In journalism school, we like to talk a lot about reporters’ role in a democracy. Inform the public of affairs! Power to the people! Comfort the afflicted and afflict the comfortable!
Too bad there’s a lot of pre-election reporting that falls into the so-called Horse Race; rather than covering the issues, journalists pick up on the minute details of a politician’s behavior, or unflattering fashion choice, or accidental speech flub. When paired with the negative campaign ads that saturate the t.v., is it any wonder that voters get turned off from politics?
In fact, on Tuesday, only one-third of Missourians are expected to go out and vote.

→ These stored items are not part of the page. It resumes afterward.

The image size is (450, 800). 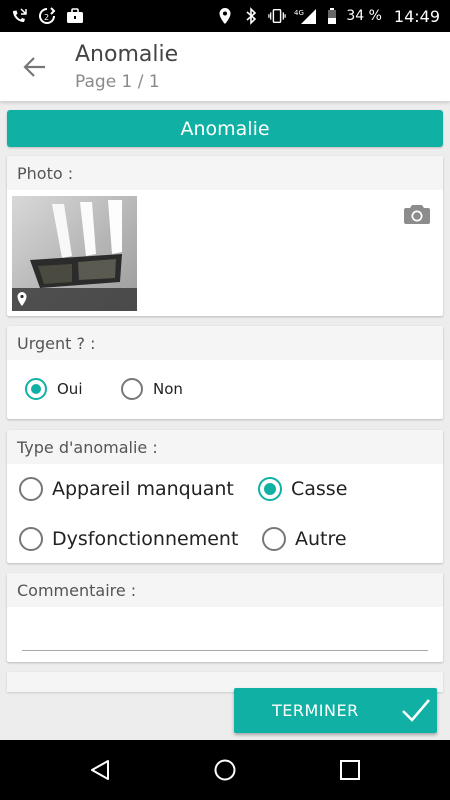 I want to click on missed-call-icon, so click(x=19, y=16).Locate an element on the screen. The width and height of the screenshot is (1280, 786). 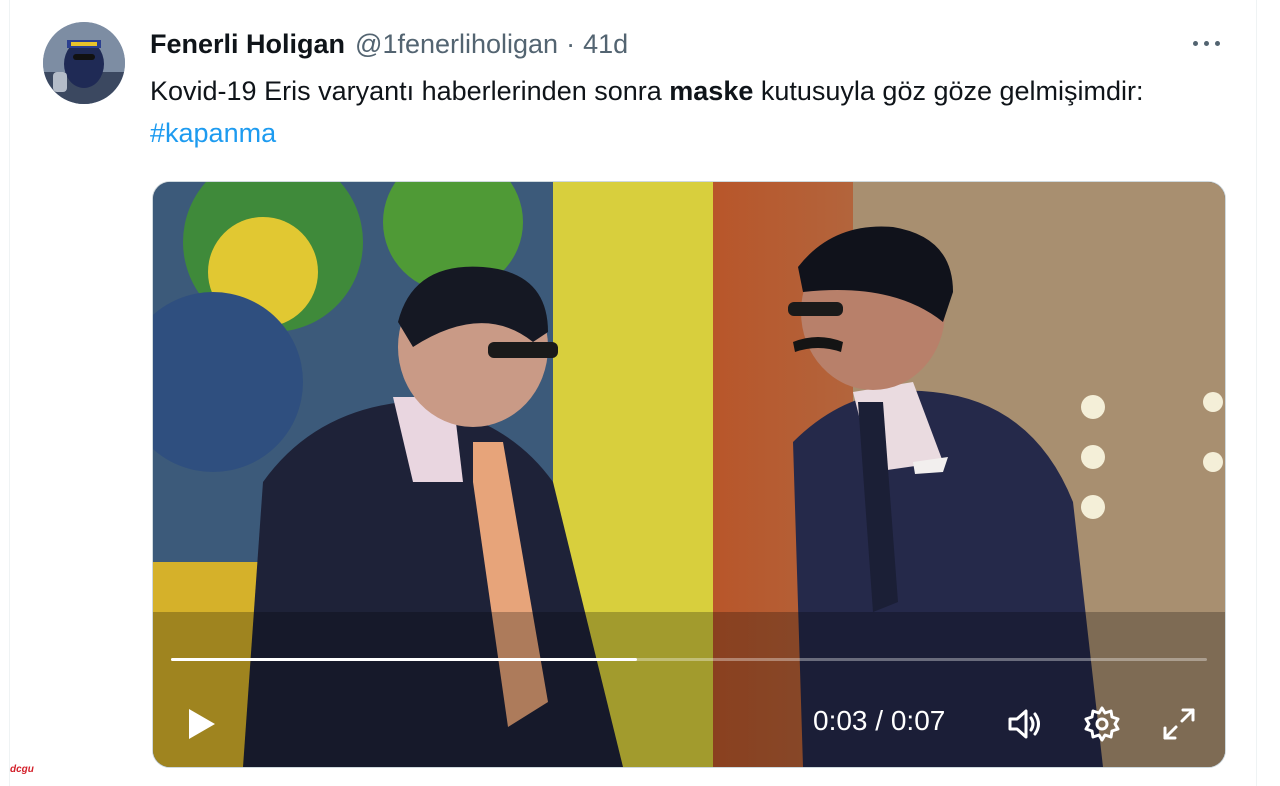
expand-icon is located at coordinates (1179, 724).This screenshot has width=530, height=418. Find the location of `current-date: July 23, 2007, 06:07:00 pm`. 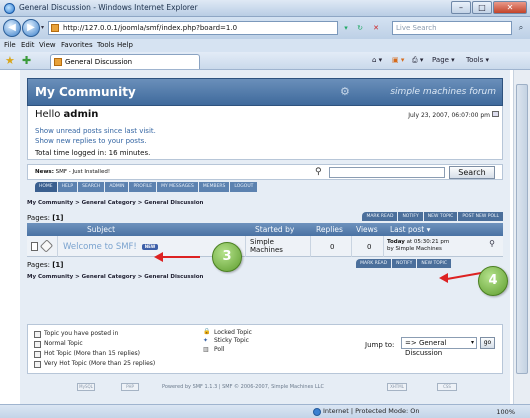

current-date: July 23, 2007, 06:07:00 pm is located at coordinates (449, 116).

Perhaps our election coverage should cover voting itself. We’ve come a long way since the new American nation considered land-owning white men as the only people worthy of voting. It’s important to remember that women and minorities had to fight for their right to vote. It’s also important to remember that laws continuing to disenfranchise minorities still exist.
I know that the upcoming elections are only the mid-terms. Maybe it’s not glamorous or exciting to vote on state amendments or local ballot issues, but they have direct implications for you. You’ve got a day left–that’s plenty of time to get educated about your state, district or town. (If you’re in Missouri, by the way, here’s a good place to get yourself up to speed.)
So in the end, it’s up to you. Power to the people! Go and vote!